# [TRY IT]
All entries are to be given again verbatim.

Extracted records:
------------------------------------------------------------------------
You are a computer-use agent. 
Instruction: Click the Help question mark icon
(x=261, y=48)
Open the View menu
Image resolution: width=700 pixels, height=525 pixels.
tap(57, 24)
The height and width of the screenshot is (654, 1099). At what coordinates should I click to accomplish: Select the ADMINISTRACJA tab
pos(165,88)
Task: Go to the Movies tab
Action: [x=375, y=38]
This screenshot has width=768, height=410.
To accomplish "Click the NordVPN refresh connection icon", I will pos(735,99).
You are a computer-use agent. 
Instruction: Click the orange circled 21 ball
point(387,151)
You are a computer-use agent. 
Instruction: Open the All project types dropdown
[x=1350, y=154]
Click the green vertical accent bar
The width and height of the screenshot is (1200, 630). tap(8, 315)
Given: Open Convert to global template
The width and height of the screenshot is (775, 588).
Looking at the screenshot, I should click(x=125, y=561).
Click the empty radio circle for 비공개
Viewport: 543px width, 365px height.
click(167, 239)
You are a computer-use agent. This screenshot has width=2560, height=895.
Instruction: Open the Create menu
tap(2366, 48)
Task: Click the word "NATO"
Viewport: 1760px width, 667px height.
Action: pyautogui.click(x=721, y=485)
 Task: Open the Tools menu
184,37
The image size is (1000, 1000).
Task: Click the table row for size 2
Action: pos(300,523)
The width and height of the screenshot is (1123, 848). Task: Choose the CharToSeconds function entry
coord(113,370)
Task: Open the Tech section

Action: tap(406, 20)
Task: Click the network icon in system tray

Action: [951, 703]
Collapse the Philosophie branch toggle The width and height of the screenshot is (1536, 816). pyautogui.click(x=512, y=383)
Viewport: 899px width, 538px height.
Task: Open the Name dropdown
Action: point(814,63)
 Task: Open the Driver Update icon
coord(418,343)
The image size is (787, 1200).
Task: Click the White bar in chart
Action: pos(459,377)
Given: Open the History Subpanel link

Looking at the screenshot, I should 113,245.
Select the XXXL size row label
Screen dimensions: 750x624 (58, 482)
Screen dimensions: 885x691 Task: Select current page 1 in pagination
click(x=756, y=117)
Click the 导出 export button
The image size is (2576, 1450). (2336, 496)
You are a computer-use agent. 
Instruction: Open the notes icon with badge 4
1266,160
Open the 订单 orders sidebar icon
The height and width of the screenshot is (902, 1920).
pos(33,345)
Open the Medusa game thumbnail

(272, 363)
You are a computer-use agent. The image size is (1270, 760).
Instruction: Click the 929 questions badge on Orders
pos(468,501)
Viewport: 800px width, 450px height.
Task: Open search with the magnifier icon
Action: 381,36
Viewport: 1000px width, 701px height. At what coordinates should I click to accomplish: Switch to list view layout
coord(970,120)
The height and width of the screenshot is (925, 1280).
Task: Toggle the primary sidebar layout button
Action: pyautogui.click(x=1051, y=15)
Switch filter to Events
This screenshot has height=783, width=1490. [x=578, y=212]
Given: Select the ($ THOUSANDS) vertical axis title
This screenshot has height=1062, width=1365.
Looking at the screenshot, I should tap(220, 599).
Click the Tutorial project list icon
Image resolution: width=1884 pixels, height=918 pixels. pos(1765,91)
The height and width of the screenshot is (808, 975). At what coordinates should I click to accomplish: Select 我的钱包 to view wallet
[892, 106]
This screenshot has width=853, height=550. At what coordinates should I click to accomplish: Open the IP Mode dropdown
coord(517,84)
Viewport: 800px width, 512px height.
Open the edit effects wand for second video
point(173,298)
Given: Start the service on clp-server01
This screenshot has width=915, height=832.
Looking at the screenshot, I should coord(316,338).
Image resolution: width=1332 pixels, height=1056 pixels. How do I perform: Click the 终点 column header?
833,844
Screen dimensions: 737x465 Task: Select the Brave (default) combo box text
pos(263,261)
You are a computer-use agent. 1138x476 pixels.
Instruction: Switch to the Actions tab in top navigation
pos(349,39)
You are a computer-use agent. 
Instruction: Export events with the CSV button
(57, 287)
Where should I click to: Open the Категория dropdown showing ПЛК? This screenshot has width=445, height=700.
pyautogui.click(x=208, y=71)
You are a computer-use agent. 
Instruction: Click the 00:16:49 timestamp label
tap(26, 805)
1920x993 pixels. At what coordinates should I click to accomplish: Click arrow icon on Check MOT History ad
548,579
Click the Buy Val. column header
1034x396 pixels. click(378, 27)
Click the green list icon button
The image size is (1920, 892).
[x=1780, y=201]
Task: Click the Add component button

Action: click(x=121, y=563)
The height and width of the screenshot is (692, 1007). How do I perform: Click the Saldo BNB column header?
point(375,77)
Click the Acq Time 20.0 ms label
------------------------------------------------------------------------
# [SOLUTION FOR THIS TASK]
You are a computer-use agent. 
Instruction: Click the Help question mark icon
(x=261, y=48)
Open the View menu
Image resolution: width=700 pixels, height=525 pixels.
tap(57, 24)
The height and width of the screenshot is (654, 1099). At what coordinates should I click to accomplish: Select the ADMINISTRACJA tab
pos(165,88)
Task: Go to the Movies tab
Action: [x=375, y=38]
This screenshot has width=768, height=410.
To accomplish "Click the NordVPN refresh connection icon", I will pos(735,99).
You are a computer-use agent. 
Instruction: Click the orange circled 21 ball
point(387,151)
You are a computer-use agent. 
Instruction: Open the All project types dropdown
[x=1350, y=154]
Click the green vertical accent bar
The width and height of the screenshot is (1200, 630). tap(8, 315)
Given: Open Convert to global template
The width and height of the screenshot is (775, 588).
Looking at the screenshot, I should click(x=125, y=561).
Click the empty radio circle for 비공개
Viewport: 543px width, 365px height.
click(167, 239)
You are a computer-use agent. This screenshot has width=2560, height=895.
Instruction: Open the Create menu
tap(2366, 48)
Task: Click the word "NATO"
Viewport: 1760px width, 667px height.
Action: pyautogui.click(x=721, y=485)
 Task: Open the Tools menu
184,37
The image size is (1000, 1000).
Task: Click the table row for size 2
Action: pos(300,523)
The width and height of the screenshot is (1123, 848). Task: Choose the CharToSeconds function entry
coord(113,370)
Task: Open the Tech section

Action: tap(406, 20)
Task: Click the network icon in system tray

Action: [951, 703]
Collapse the Philosophie branch toggle The width and height of the screenshot is (1536, 816). pyautogui.click(x=512, y=383)
Viewport: 899px width, 538px height.
Task: Open the Name dropdown
Action: point(814,63)
 Task: Open the Driver Update icon
coord(418,343)
The image size is (787, 1200).
Task: Click the White bar in chart
Action: pos(459,377)
Given: Open the History Subpanel link

Looking at the screenshot, I should 113,245.
Select the XXXL size row label
Screen dimensions: 750x624 (58, 482)
Screen dimensions: 885x691 Task: Select current page 1 in pagination
click(x=756, y=117)
Click the 导出 export button
The image size is (2576, 1450). (2336, 496)
You are a computer-use agent. 
Instruction: Open the notes icon with badge 4
1266,160
Open the 订单 orders sidebar icon
The height and width of the screenshot is (902, 1920).
pos(33,345)
Open the Medusa game thumbnail

(272, 363)
You are a computer-use agent. The image size is (1270, 760).
Instruction: Click the 929 questions badge on Orders
pos(468,501)
Viewport: 800px width, 450px height.
Task: Open search with the magnifier icon
Action: 381,36
Viewport: 1000px width, 701px height. At what coordinates should I click to accomplish: Switch to list view layout
coord(970,120)
The height and width of the screenshot is (925, 1280).
Task: Toggle the primary sidebar layout button
Action: pyautogui.click(x=1051, y=15)
Switch filter to Events
This screenshot has height=783, width=1490. [x=578, y=212]
Given: Select the ($ THOUSANDS) vertical axis title
This screenshot has height=1062, width=1365.
Looking at the screenshot, I should tap(220, 599).
Click the Tutorial project list icon
Image resolution: width=1884 pixels, height=918 pixels. pos(1765,91)
The height and width of the screenshot is (808, 975). At what coordinates should I click to accomplish: Select 我的钱包 to view wallet
[892, 106]
This screenshot has width=853, height=550. At what coordinates should I click to accomplish: Open the IP Mode dropdown
coord(517,84)
Viewport: 800px width, 512px height.
Open the edit effects wand for second video
point(173,298)
Given: Start the service on clp-server01
This screenshot has width=915, height=832.
Looking at the screenshot, I should coord(316,338).
Image resolution: width=1332 pixels, height=1056 pixels. How do I perform: Click the 终点 column header?
833,844
Screen dimensions: 737x465 Task: Select the Brave (default) combo box text
pos(263,261)
You are a computer-use agent. 1138x476 pixels.
Instruction: Switch to the Actions tab in top navigation
pos(349,39)
You are a computer-use agent. 
Instruction: Export events with the CSV button
(57, 287)
Where should I click to: Open the Категория dropdown showing ПЛК? This screenshot has width=445, height=700.
pyautogui.click(x=208, y=71)
You are a computer-use agent. 
Instruction: Click the 00:16:49 timestamp label
tap(26, 805)
1920x993 pixels. At what coordinates should I click to accomplish: Click arrow icon on Check MOT History ad
548,579
Click the Buy Val. column header
1034x396 pixels. click(378, 27)
Click the green list icon button
The image size is (1920, 892).
[x=1780, y=201]
Task: Click the Add component button

Action: click(x=121, y=563)
The height and width of the screenshot is (692, 1007). How do I perform: Click the Saldo BNB column header?
point(375,77)
Click the Acq Time 20.0 ms label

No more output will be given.